His training also helped with bargaining. “You just don’t get bullied into negotiations or any kind of agreement.”
So when a firm like Luxury Escapes decides to come out of the digital space and open a retail frontage you can be sure Schwab has done his homework.
Last October, he and Same took the surprising step of opening a physical storefront for Luxury Escapes in Melbourne’s Little Collins Street. There were some very specific reasons for doing so. “We’ve always found that touching customers directly is super effective,” he says. “Graham Turner, who founded Flight Centre, calls his stores ‘big billboards’. But one of the big issues we’ve always faced in the luxury escapes business is getting customers to trust us and see that it’s not too good to be true. A lot of people see our advertising and say, ‘That can’t be right. How are you so much cheaper than Expedia?’ That was a big driver of it. It’s still early days and our aim was to take the store around the country rather than necessarily leave it in the Melbourne city permanently.”
The store isn’t the only physical manifestation of the brand. It’s also supported by roadshows. Schwab discusses a recent event in Brisbane where a dozen or so staff members explained Luxury Escapes’ modus operandi to more than 1000 travel devotees, some of who drove for four hours to see the show.
The key though is adaptability. “The nature of how we operate is we’re always trying things.
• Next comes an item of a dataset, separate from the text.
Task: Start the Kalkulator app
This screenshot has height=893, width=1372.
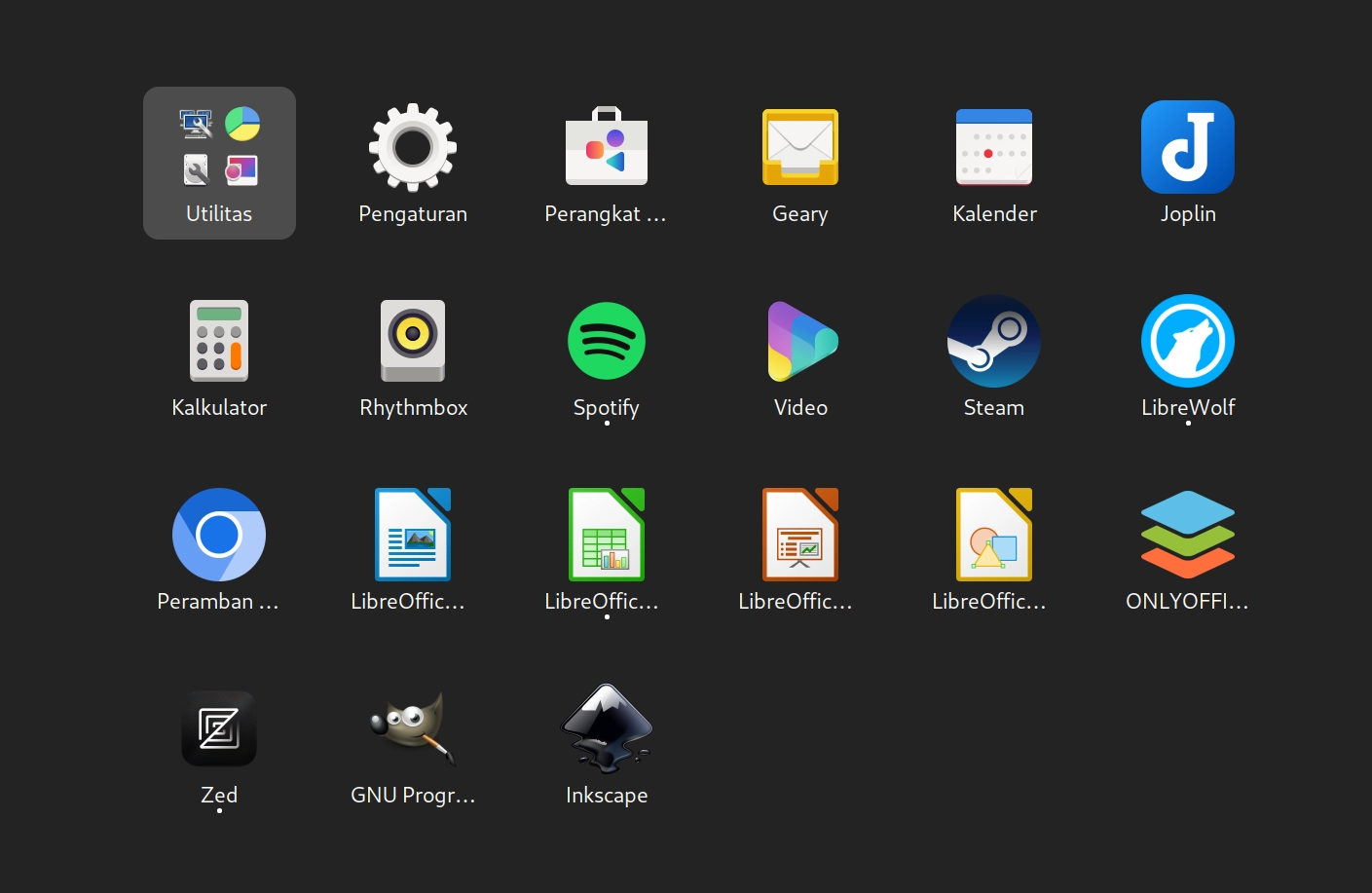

If something doesn’t work, that’s fine, but we want to be able to measure it.” He describes the bricks and mortar store as “a $100,000 experiment”.
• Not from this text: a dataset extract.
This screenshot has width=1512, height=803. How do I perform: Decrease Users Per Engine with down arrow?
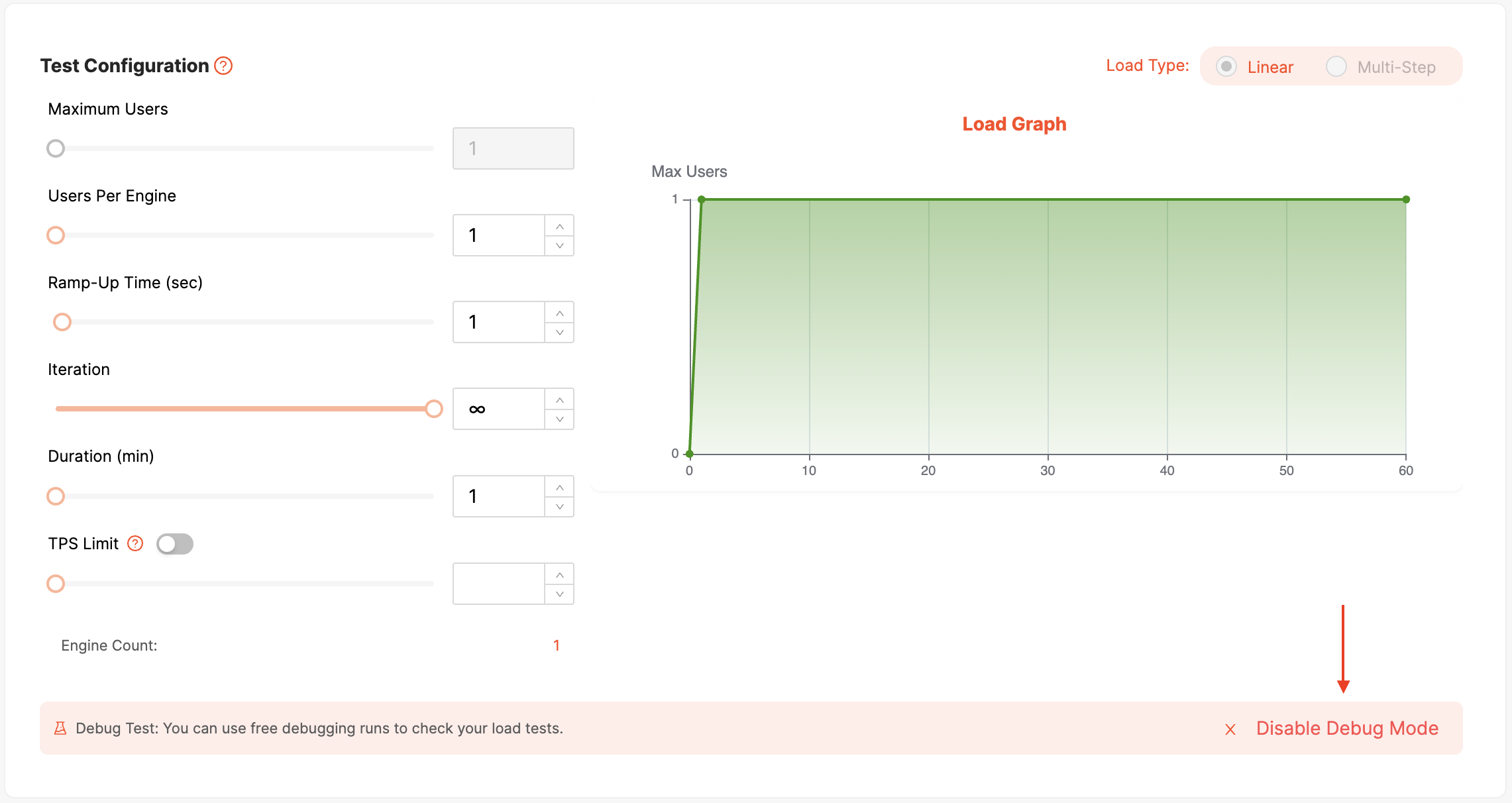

“We’ll cover that in margin, and then obviously how we go in activations is what will determine what we do going forward.”
Schwab’s focus for Luxury Escapes is to continue to solve two problems – for its three million customers, and thousands of hotel partners across the globe. “For our customers, we make buying travel easy – instead of choosing between 50,000 hotels, with very little content – we spend a huge amount of time curating the very best travel packages, so our members can choose from 30 of the world’s best holidays at any given time, with prices usually half of what virtually every other travel agent sells for.”
For hotels, Schwab explains, “We are able to generate significant incremental profitability for our hotel partners – in essence, we’re now a key marketing channel and have worked with virtually every big brand globally, from Park Hyatt, to One&Only, Kempinski, Four Seasons, Ritz Carlton and Hilton.”
Of course, it has to be remembered that, while travel is increasingly organised online, the category still has a clear presence in high streets, via companies like the aforementioned Flight Centre. “It’s a huge business,” stresses Schwab. “They’re probably not growing like they did in the 80s, because they’re a much more mature business now, but they still have, I think, a $20 billion turnover. They’re a giant in Australia.”
Luxury Escapes is much smaller (although growing at a fast clip, and in December, acquired the travel assets of the Catch Group), but its strong point is extremely high net promoter scores, says Schwab. “Our customers like us more than anyone else’s customers like them. So our net promoter score is 73, which means about 90 percent of our customers recommend Luxury Escapes to their friends, whereas the average in the travel industry is a 20 or 30.”
And when those customers can now visit a store modelled on a high-end airport lounge that promises free Wi-Fi, an on-site masseur, a barista, snacks, virtual reality goggles and a free BMW transfer service for members, the chances are those recommendations are only going to rise.